Daviduke was one of around 25 people who signed in at the career fair. Carmine Paterno, another job hunter, said he has been searching for a retail job for the past 14 months. Paterno said he attends job fairs to make connections and meet with new people.

“Most positions get filled through networking,” Paterno said. “It’s hard to have face-to-face communications nowadays.”

He described applying to jobs online as a “black hole of abyss” because of how many others also apply.

Others, such as Jenny Ellul, just came for the networking opportunity. Ellul is a loan officer with Guaranteed Rate and often networks with other businesses.

This was the Mokena/Tinley Park campus’ second career fair since it opened in August 2010. All 21 Rasmussen campuses host free, open-to-the-public career and networking fairs, which also include resume critiques.

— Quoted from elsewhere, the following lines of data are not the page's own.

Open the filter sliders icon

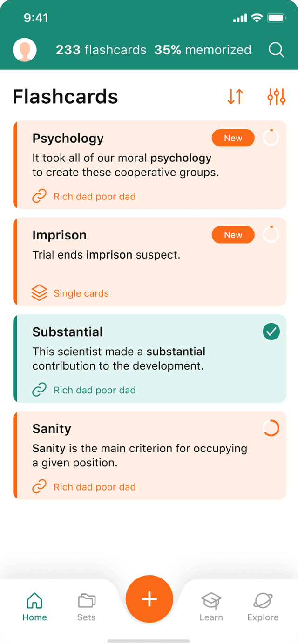coord(276,96)
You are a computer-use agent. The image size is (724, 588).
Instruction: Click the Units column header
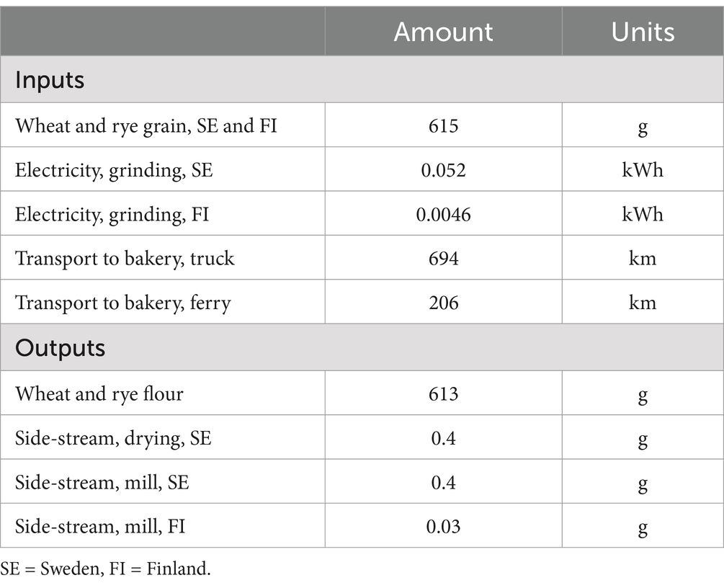(x=643, y=32)
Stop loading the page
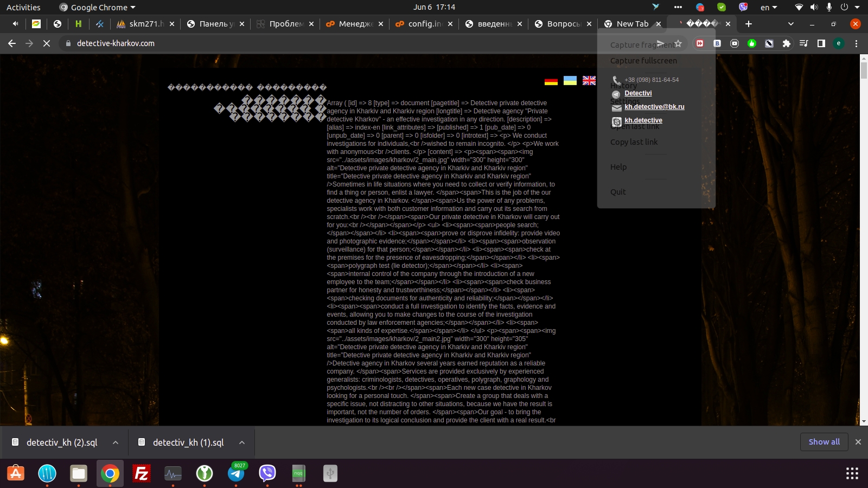The image size is (868, 488). [47, 43]
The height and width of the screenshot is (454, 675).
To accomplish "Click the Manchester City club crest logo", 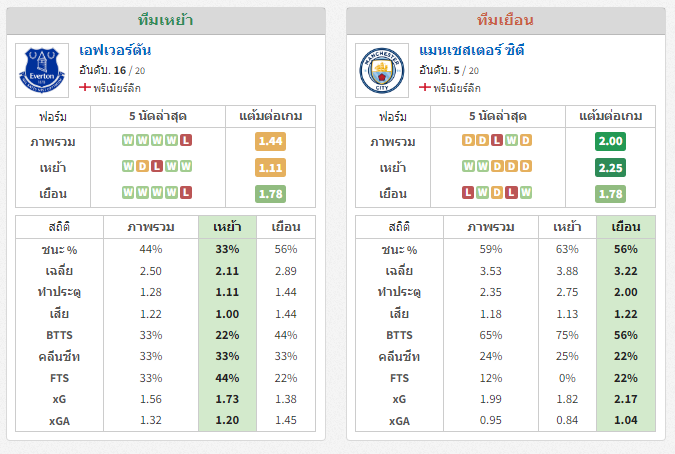I will point(382,70).
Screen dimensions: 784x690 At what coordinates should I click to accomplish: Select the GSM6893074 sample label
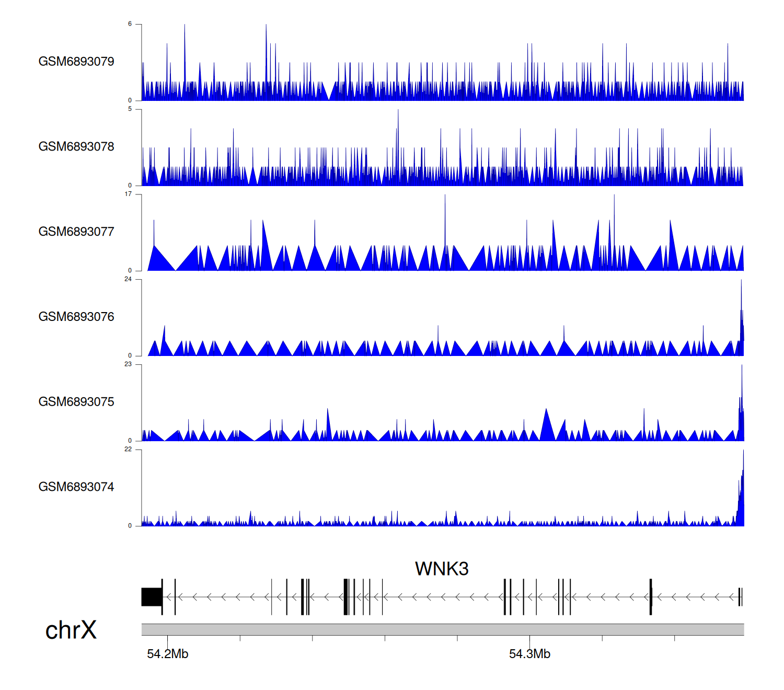[76, 487]
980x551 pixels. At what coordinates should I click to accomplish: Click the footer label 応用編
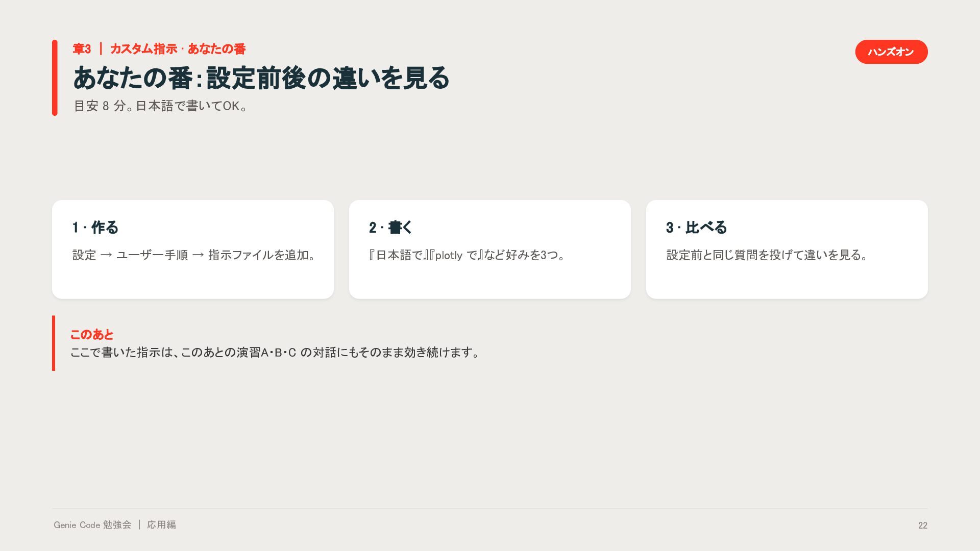click(161, 524)
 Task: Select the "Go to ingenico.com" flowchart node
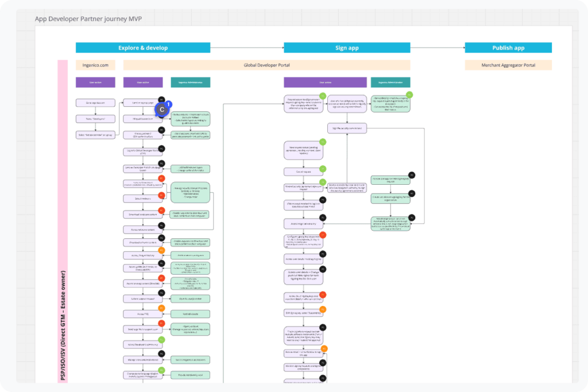pyautogui.click(x=95, y=103)
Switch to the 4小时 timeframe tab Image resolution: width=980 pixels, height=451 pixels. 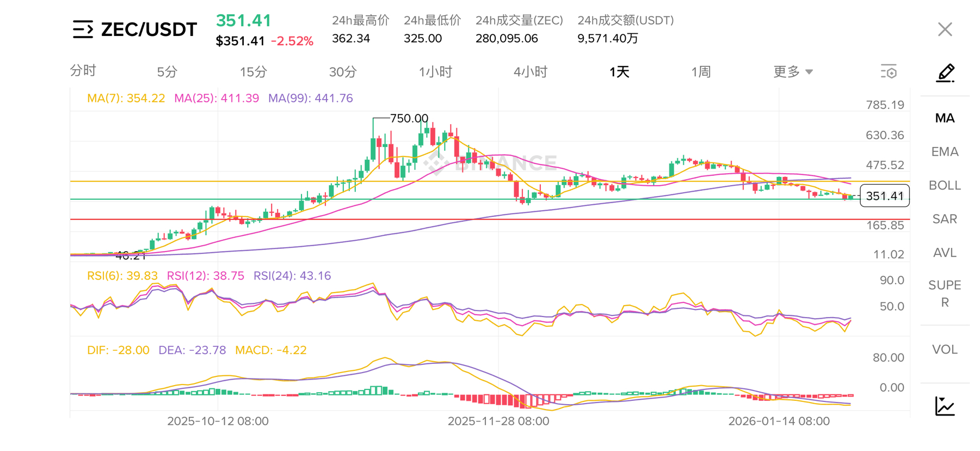click(x=530, y=72)
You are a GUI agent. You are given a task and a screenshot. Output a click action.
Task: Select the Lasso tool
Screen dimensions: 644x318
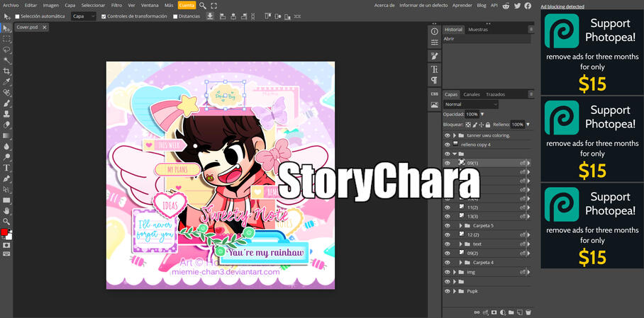(6, 50)
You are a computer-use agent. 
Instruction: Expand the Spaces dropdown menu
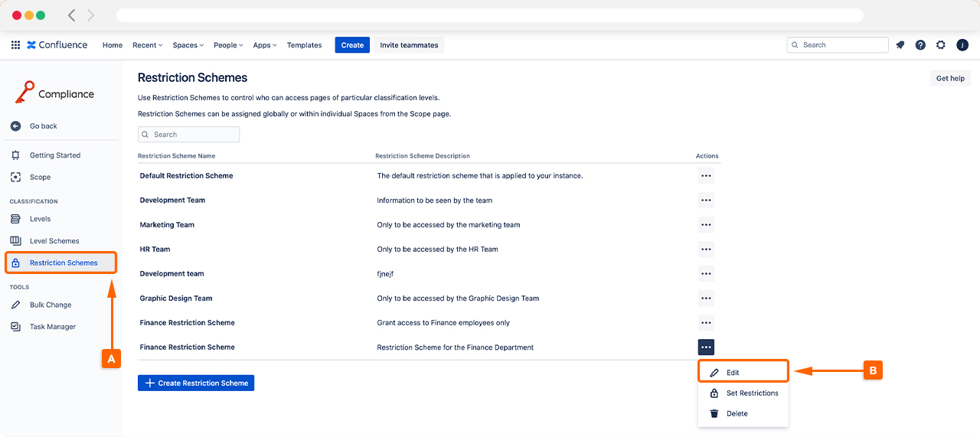tap(188, 45)
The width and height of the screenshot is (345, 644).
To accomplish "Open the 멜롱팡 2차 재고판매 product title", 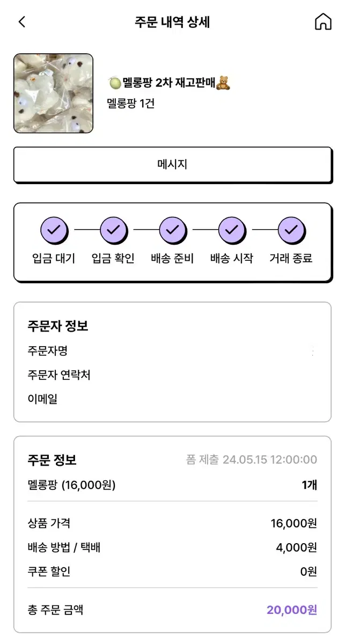I will coord(170,83).
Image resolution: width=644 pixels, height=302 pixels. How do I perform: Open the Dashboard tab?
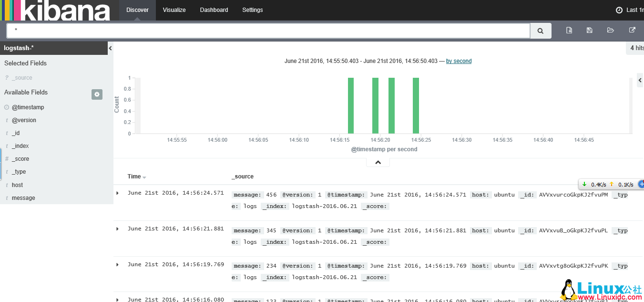[x=214, y=10]
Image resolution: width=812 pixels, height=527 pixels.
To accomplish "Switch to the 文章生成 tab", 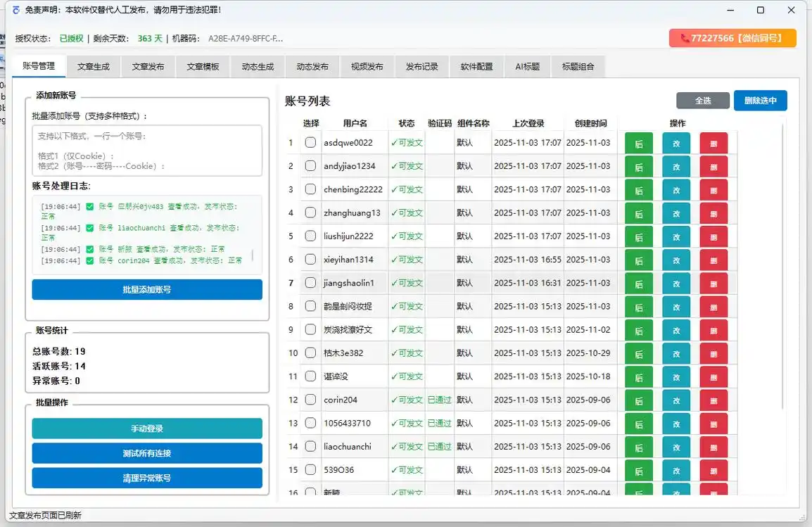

Staci Hegarty, campus director at the Rasmussen Mokena/Tinley Park campus, said it was a great opportunity for graduates at the school to look at job openings, for residents of the community to search for jobs and also for businesses to network together.

“We have 17 local businesses here in banking, retail, real estate, medical, a really nice mix,” Hegarty said. “We open it to the public because it goes along with Rasmussen’s culture to be part of the community.”

Hegarty said the career fair grew in size from the previous fair they hosted in August, right after they first opened. Still, many businesses packed up early after a slow turnout.

Lee Kaz, Mokena Chamber of Commerce president, said Rasmussen is still new, so it’ll take time.

“They’ll need to have four to five fairs before people really start coming,” Kaz said.

Kaz was at the fair to promote the Chamber of Commerce’s new initiative this year, which uses the slogan “invest in the businesses that invest in you.” Mokena Patch is a member of the Mokena Chamber of Commerce.

Others attended the fair to promote their business. Judy Sears searched for education majors for job openings at Little Blossom Early Education in Mokena. Jewel Lindsey promoted a variety of positions available at Chiro One Wellness Centers. Eva Kukulka endorsed the Illinois Skills Match, which is a free Internet-based job matching system, provided by the Illinois Department of Employment Security. Dina Navas represented the Tinley Park Police Department and said though the department is not currently hiring, she was there to let job seekers know the requirements for department positions.

Most business representatives said they came to be a part of the career fair because it seemed like a good opportunity to fill jobs and to network with other businesses.

As Rose Paleczny of PNC Bank in Frankfort said, “We’re reaching out to the community and letting them know what we’re looking for.”

Hegarty, campus director, said the next career fair will be sometime in summer 2011.